SRO Monitoring. Coordination of examination efforts with the Division of Trading and Markets (“TM”) through joint regulatory conferences, evaluation of oversight issues identified through broker-dealer examinations, and collaboration with TM on review of SRO activities and with the Division of Enforcement on related investigations. It was noted that Market Oversight also reviews significant market events with the assistance of the SROs, and conducts these activities, in part, to identify emerging risks and to work with the SROs on effective, real time mitigation strategies.
Systems Compliance. Continue to review and evaluate systems outages, systems errors, and system integrity through SRO self-reporting. Coordinate with the interdisciplinary Market Event Response Team, which examines market events in real time.

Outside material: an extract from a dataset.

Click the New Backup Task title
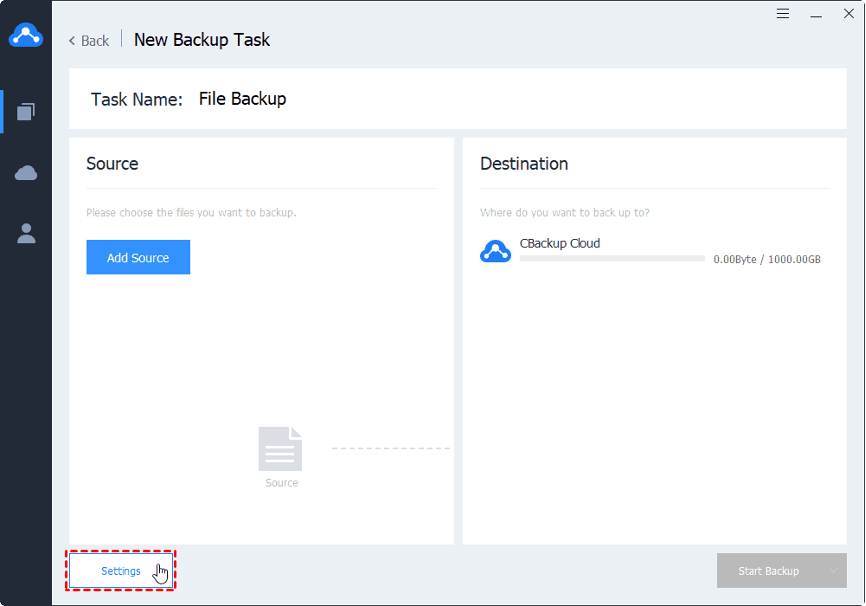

Order Type Assessments. Conduct inspections of equities exchanges to determine the types of orders available and the internal governance process around how order types are proposed, implemented, and monitored post-implementation.
Transfer Agent Exam Program:
The Transfer Agent Program examines approximately 460 transfer agents consisting of both SEC-registered (approximately 75% of the transfer agent population) and bank-registered transfer agents. In addition to core transfer agent services (defined below), certain transfer agents may provide paying agent services, which reported at the end of 2011 distributing over $1.8 trillion in shareholder dividends and interest payments.
The staff anticipates the ongoing risks that will be the focus for transfer agents in 2013 include:
Transfer Agent Core Activities. Transfer agents mainly engage in three core activities: the timely turnaround (elapsed time it takes to process) of items and transfers (Exchange Act Rule 17Ad-2); accurate recordkeeping and associated retention (Exchange Act Rules 17Ad-6 and 17Ad-7); and safeguarding funds and securities (Exchange Act Rule 17Ad-12). The SEC will focus on compliance with these core transfer agents’ regulations, and controls in these critical core activities.
Transfer Agent Safeguarding. Examine transfer agent services which heighten the risk of investor loss, such as paying agent activities located in non-bank registered transfer agents, and direct securities transactions where a transfer agent accepts shareholder orders (e.g., employee stock plans). Also, purchase and sale services which cause risk of engaging in unregistered broker-dealer or investment adviser activity if they offer investment advice. The SEC will focus on whether transfer agents provide appropriate customer service without offering investment advice that would require the transfer agent to register as either a broker-dealer or an investment adviser.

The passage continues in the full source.